Les passeurs sont juste la cible la plus facile et la plus accessible à viser dans le cadre de la recherche de solutions. Mais à qui la faute réellement dans ce massacre de masse?
Ces mafieux de service ne représentent que les dégâts collatéraux d'une crise à vrai dire mondiale, que tout le monde se passe comme une patate bien chaude.
A-t-on jamais osé décréter que le marché noir était la cause de la seconde guerre mondiale? Appelons un chat un chat et acceptons le fait que les passeurs ne font que réagir à une demande qui existait avant l'existance de leur trafic. Ils sont le "marché noir" dans la guerre pour les ressources naturelles d'un monde à deux vitesses, où les êtres humains dont on profite le plus, sont devenus superflus.
Si on s'attaque d'abord aux passeurs et que l'on bloque leur business sur les côtes de la Libye, on ne fera que déplacer le problème, et ils developperont toujours de nouveaux réseaux ailleurs, comme tous les trafiquants et opportunistes.
Aux Africains subsahariens qui "se cherchent" comme on dit souvent péjorativement, fuyant la misère, les injustices sociales, l'impunité et l'absence totale d'opportunités décentes, dû à la malgouvernance d'abuseurs politiques alimentés et cautionnés par l'Occident sainte-nitouche, se rajoutent des milliers de familles entières fuyant la guerre en Libye, Syrie et bientôt du Yémen.
A la négrophobie sous-jacente à la pression décisionnelle quant à cette migration de masse indésirable en Europe, se rajoute aujourd'hui l'islamophobie qui gère plus que jamais l'urgence du besoin de solutions.
Pour les plus humanistes d'entre nous, il est évident que le problème est d'abord celui de ces migrants au bout du rouleau, avant d'être celui de l'Italie et du reste de l'Europe.

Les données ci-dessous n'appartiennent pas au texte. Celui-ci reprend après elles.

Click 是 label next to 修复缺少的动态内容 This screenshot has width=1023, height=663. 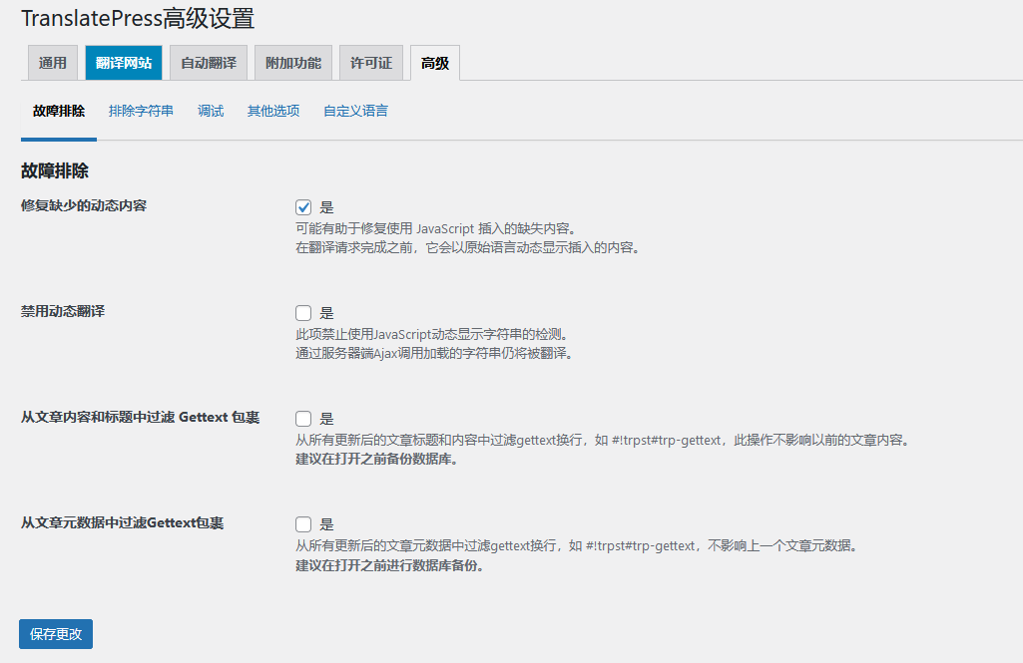[x=323, y=206]
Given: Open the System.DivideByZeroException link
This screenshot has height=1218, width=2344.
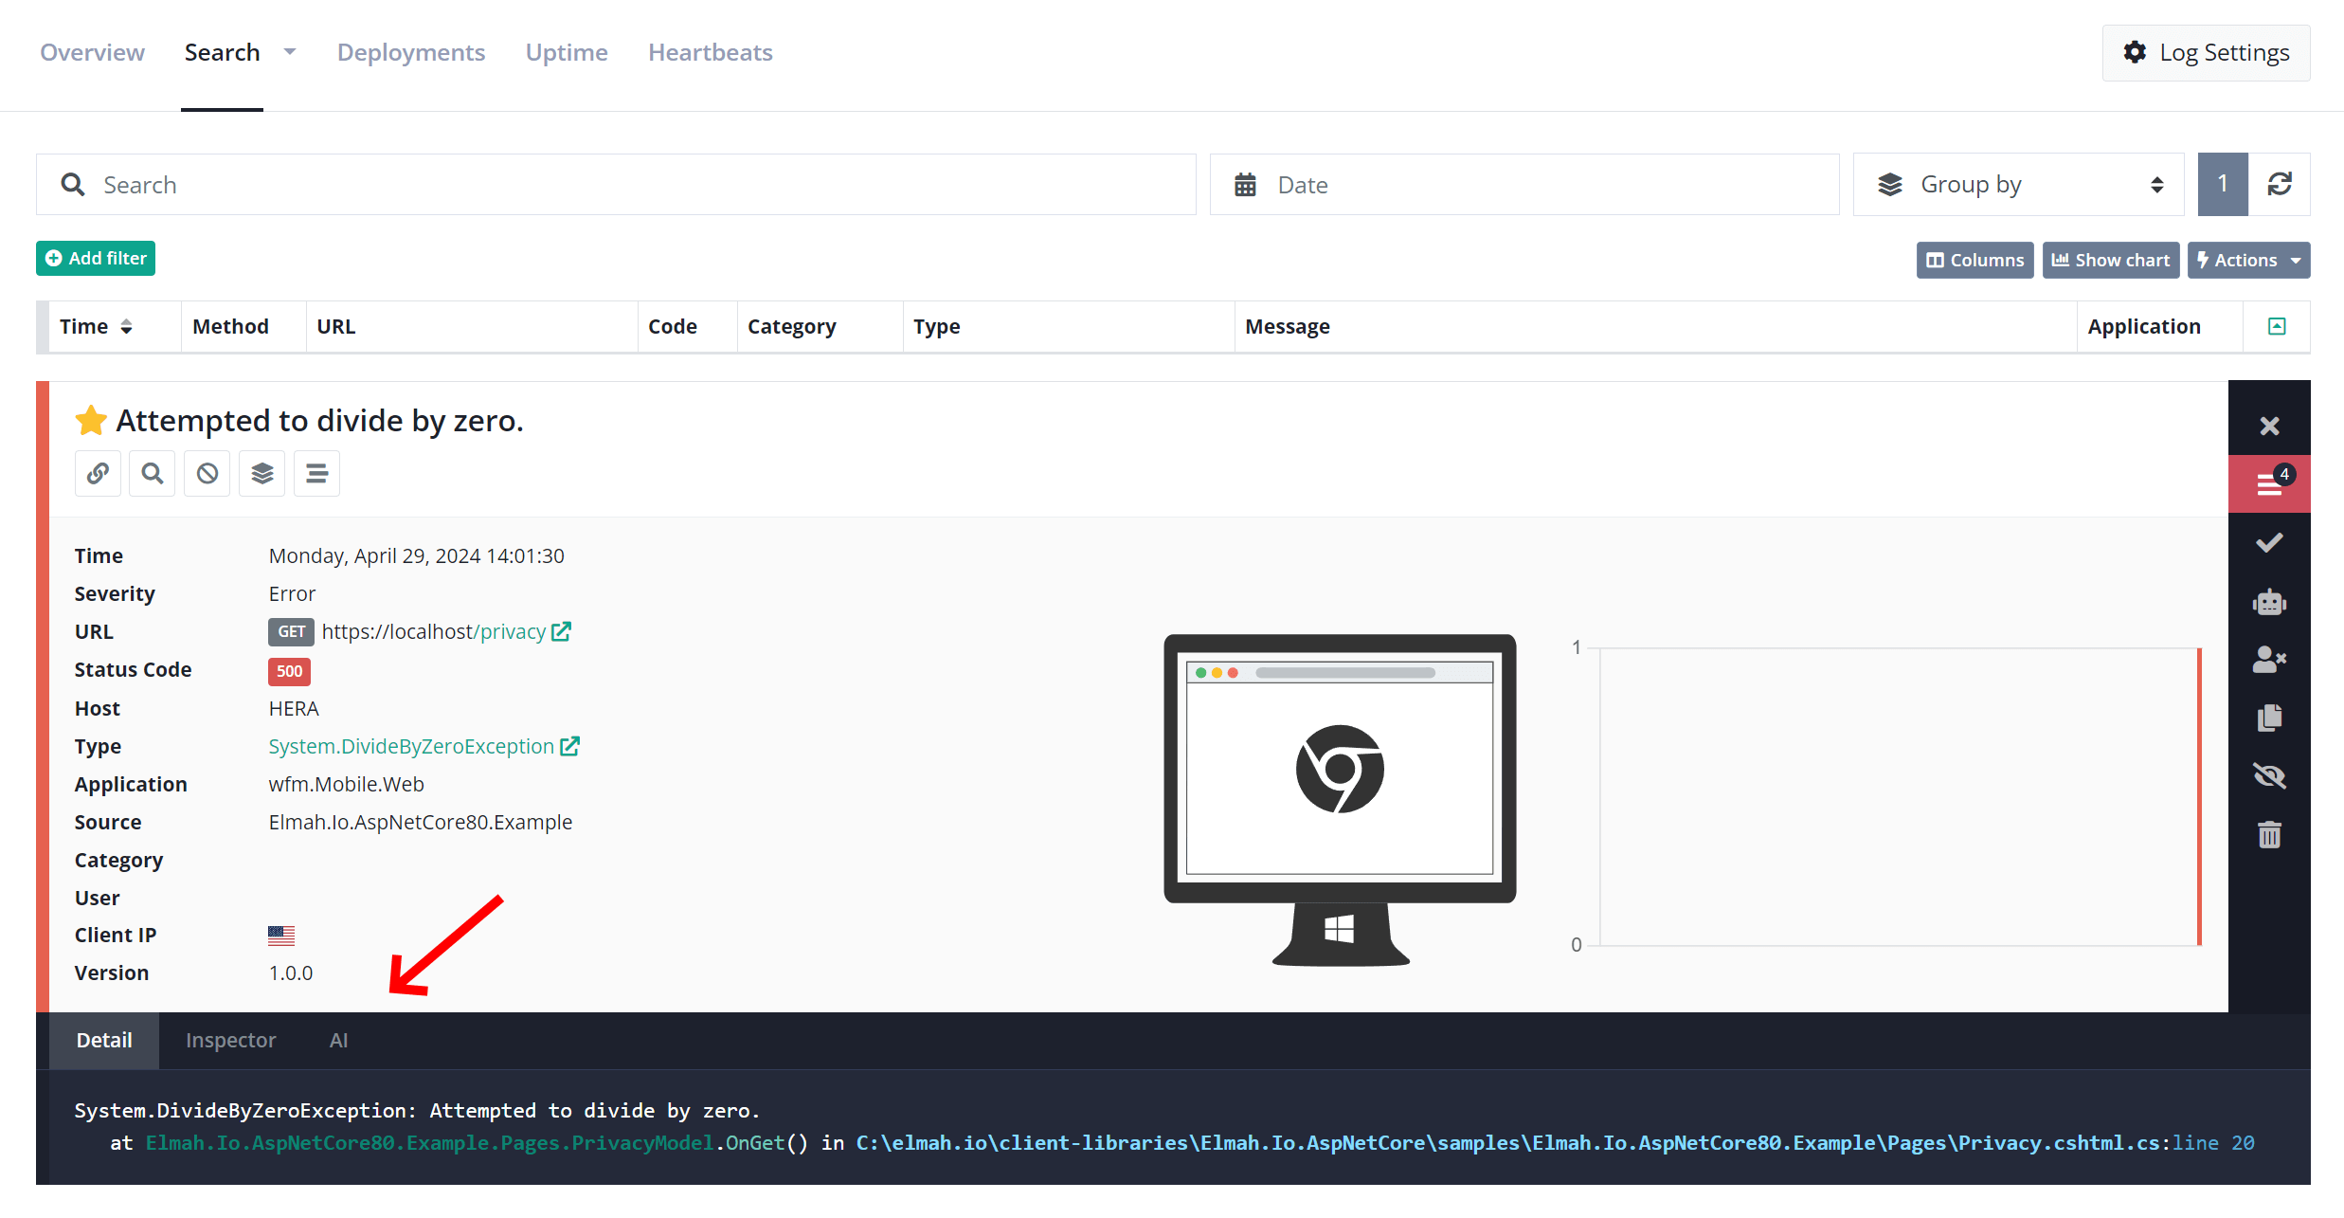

A vrai dire, c'est la question de vie ou de mort, qu'elle soit sociale ou physique, qui prime.
En tant que citoyens en instance de conscientisation du fait que la mondialisation n'est pas qu'une question économique, mais aussi la réalité d'un monde que les peuples doivent se partager, bon gré malgré.
Ce n'est donc qu'en amont autant que possible et dans une vision de "je suis parce que nous sommes" - Ubuntu, philosophie ironiquement subsaharienne - qu'on pourra espérer trouver des solutions satisfaisantes pour résoudre un problème qui ne peut que s'aiguiser par les temps qui courent.
Accessoirement, il sera indispensable qu'une réflexion se fasse, non seulement sur le trafic illicite d'armes - déjà en cours au niveau théorique, mais sans effet sur le terrain -, mais aussi et surtout sur la production et l'exportation de matériel de guerre dit licite.
La question de la course à l'armement au niveau mondial est plus que jamais essentielle dans le débat. D'un monde bipolaire nous sommes passé à un monde multipolaire depuis la chute du mur de Berlin, ce qui a entre autre anarchisé le marché de l'armement.
Peut-être que les pays producteurs d'armes - de destruction massive, il faut bien le dire - semant la mort et la désolation, deviendront davantage réactifs à la douleur extrême de citoyens superflus quand la guerre aussi entrera dans la danse de la mondialisation, touchant invariablement des citoyens de moins en moins superflus.